=== Section Start ===

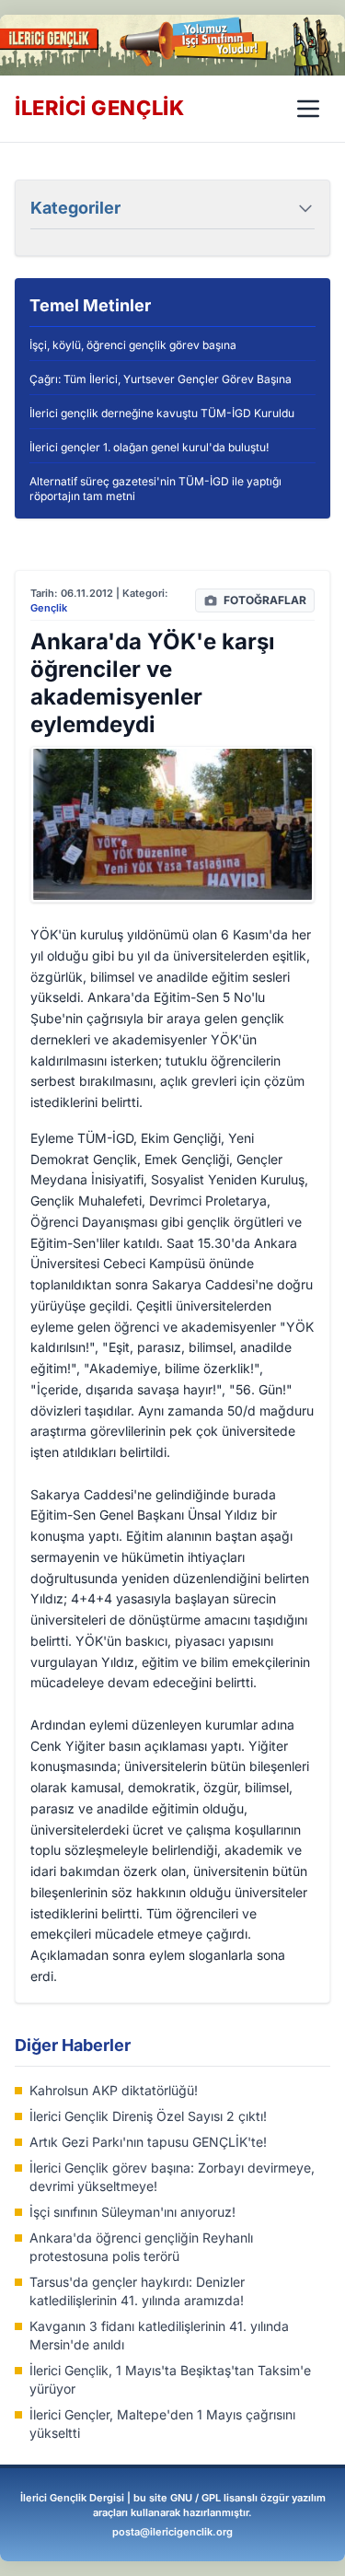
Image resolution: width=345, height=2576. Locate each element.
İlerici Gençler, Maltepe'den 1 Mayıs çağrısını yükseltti (162, 2424)
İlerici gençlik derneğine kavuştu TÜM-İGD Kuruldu (161, 413)
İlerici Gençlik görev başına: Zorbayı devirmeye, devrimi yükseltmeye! (172, 2177)
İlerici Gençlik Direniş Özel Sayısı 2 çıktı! (148, 2116)
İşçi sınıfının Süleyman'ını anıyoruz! (132, 2212)
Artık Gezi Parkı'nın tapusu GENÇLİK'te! (148, 2142)
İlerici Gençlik (99, 108)
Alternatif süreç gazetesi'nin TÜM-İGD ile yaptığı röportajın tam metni (155, 488)
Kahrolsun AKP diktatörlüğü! (113, 2090)
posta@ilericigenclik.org (172, 2531)
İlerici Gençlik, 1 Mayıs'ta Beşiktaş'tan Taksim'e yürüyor (170, 2379)
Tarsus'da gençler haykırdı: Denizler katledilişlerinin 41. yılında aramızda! (137, 2291)
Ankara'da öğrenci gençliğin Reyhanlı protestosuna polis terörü (141, 2247)
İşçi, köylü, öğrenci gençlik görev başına (132, 345)
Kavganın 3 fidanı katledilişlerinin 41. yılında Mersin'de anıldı (159, 2335)
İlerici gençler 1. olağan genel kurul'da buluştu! (149, 447)
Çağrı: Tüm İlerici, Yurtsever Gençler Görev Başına (160, 379)
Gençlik (48, 607)
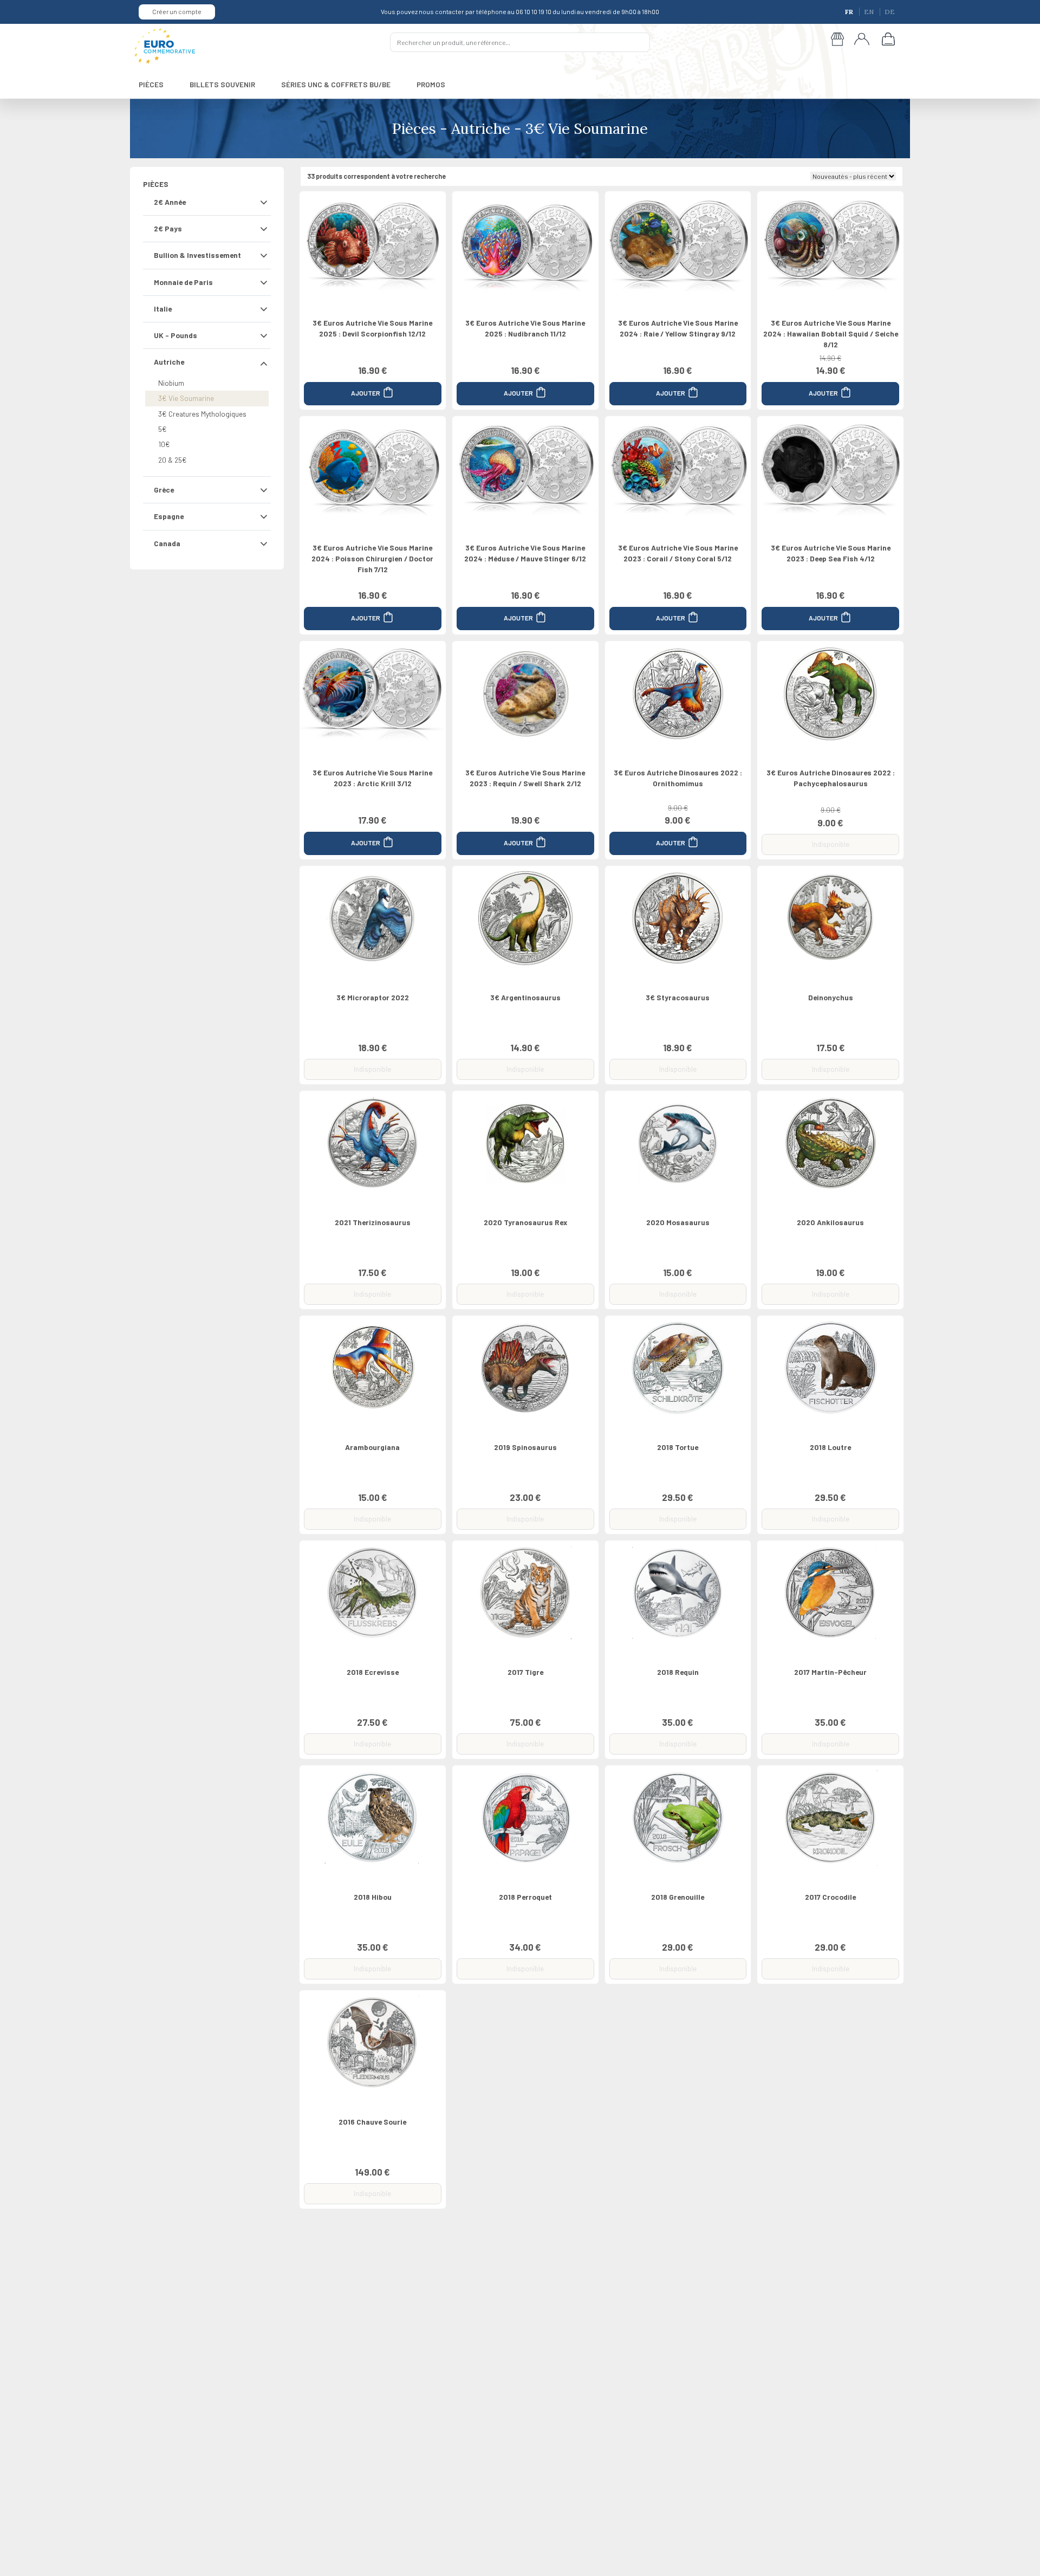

=== Section End ===

Find every line of the data that includes the string "öğrenci". Copy each of those lines.

SOLUTION TO THIS PROBLEM |
Ankara'da öğrenci gençliğin Reyhanlı protestosuna polis terörü (141, 2247)
İşçi, köylü, öğrenci gençlik görev başına (132, 345)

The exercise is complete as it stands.